La rinuncia alle visite specialistiche

L'Italia invecchia, gli over 80 superano i bambini under 10

  • Un focus ancora, emerso dal rapporto. In Italia quasi un quarto della popolazione (il 24,7% pari a 14 milioni 573mila persone) ha più di 65 anni mentre ci sono quasi 4,6 milioni di persone che hanno superato gli ottanta anni. L’Istat, infatti, sottolinea come gli over ottanta abbiano ormai superato i bambini con meno di 10 anni di età (4 milioni 326mila). Se si guarda a 25 anni fa i bambini di questa età erano 2,5 volte gli over 80 mentre cinquanta anni fa il rapporto tra bambini e grandi anziani era 9 a uno. Gli individui con almeno 100 anni hanno superato all'inizio 2025 quota 23.500 unità, al massimo storico. I ragazzi fino a 14 anni sono 7 milioni e 19mila unità, meno della metà degli over 65. Al primo gennaio 2025 la popolazione residente in Italia è pari a 58 milioni 934mila unità (-0,6 per mille sull'anno). Nel 2024 ci sono state 370mila nascite a fronte di 651mila decessi con un saldo naturale negativo per 281mila unità.

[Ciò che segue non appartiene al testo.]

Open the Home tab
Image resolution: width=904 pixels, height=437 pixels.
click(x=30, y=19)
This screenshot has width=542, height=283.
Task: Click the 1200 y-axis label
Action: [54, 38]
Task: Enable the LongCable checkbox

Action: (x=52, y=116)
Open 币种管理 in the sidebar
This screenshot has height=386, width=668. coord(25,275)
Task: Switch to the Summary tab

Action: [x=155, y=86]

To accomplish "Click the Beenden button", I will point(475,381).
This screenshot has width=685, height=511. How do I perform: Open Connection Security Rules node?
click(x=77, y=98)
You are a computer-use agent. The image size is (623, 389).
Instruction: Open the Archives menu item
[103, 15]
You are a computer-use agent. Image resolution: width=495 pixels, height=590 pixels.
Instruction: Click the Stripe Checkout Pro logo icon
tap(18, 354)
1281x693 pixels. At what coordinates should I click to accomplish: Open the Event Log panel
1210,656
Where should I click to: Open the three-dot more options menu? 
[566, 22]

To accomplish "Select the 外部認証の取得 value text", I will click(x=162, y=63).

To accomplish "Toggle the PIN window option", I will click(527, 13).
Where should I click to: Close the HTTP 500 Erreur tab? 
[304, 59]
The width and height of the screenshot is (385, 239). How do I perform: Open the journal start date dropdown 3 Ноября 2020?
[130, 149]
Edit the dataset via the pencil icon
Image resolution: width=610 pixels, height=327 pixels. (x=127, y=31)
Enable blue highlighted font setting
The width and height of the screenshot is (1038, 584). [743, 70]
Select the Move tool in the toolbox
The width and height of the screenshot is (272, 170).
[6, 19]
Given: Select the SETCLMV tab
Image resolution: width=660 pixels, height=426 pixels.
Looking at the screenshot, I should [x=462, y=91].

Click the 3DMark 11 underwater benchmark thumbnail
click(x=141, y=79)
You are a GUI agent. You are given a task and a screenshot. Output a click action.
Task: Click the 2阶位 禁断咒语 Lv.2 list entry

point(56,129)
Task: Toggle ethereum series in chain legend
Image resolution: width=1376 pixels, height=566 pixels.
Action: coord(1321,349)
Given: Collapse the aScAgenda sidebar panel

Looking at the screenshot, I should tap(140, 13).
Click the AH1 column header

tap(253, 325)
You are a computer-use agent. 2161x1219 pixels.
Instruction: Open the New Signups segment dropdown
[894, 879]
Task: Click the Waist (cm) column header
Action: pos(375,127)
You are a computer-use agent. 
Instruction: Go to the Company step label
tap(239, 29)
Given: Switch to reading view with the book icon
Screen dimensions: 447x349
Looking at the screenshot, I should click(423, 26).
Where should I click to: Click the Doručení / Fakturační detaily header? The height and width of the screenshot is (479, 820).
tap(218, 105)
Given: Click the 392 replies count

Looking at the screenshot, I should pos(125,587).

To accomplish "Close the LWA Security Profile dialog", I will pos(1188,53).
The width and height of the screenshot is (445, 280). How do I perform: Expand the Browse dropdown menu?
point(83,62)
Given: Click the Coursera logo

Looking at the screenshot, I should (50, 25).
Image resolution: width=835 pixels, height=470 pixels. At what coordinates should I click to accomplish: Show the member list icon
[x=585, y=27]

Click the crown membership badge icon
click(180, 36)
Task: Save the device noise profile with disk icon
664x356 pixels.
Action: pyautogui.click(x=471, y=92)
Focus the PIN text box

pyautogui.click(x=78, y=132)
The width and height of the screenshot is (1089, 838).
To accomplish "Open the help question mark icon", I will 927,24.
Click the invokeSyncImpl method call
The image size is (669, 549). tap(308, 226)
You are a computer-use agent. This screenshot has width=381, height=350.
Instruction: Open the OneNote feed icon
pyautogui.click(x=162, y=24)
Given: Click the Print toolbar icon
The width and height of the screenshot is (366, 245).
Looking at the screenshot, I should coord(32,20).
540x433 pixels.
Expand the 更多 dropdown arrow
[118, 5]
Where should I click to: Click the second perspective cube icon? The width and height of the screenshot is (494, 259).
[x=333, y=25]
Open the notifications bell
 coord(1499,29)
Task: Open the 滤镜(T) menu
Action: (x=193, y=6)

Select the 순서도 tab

Natalità, negli ultimi 20 anni riduzione costante del numero di figli

  • Uno dei tratti distintivi della seconda transizione demografica è "la fecondità bassa e tardiva”. L'analisi per generazione dell’Istat permette di cogliere i cambiamenti nei comportamenti riproduttivi, al di là delle fluttuazioni di breve periodo. "Nel passaggio dalla generazione delle madri (1958) alle attuali quarantenni (figlie nate nel 1983) - si legge - raddoppia la quota di donne senza figli (dal 13% al valore stimato del 26%), con un picco di circa 3 donne su 10 nel Mezzogiorno. Parallelamente, si riscontra un'accentuata posticipazione dell'età alla nascita del primo figlio, che aumenta il rischio di avere un numero di figli inferiore alle attese o di non averne affatto. L'età media alla nascita del primo figlio è salita da 25,9 anni per le nate del 1960 a 29,1 anni per quelle del 1970, con un rinvio ancora maggiore nelle generazioni più recenti".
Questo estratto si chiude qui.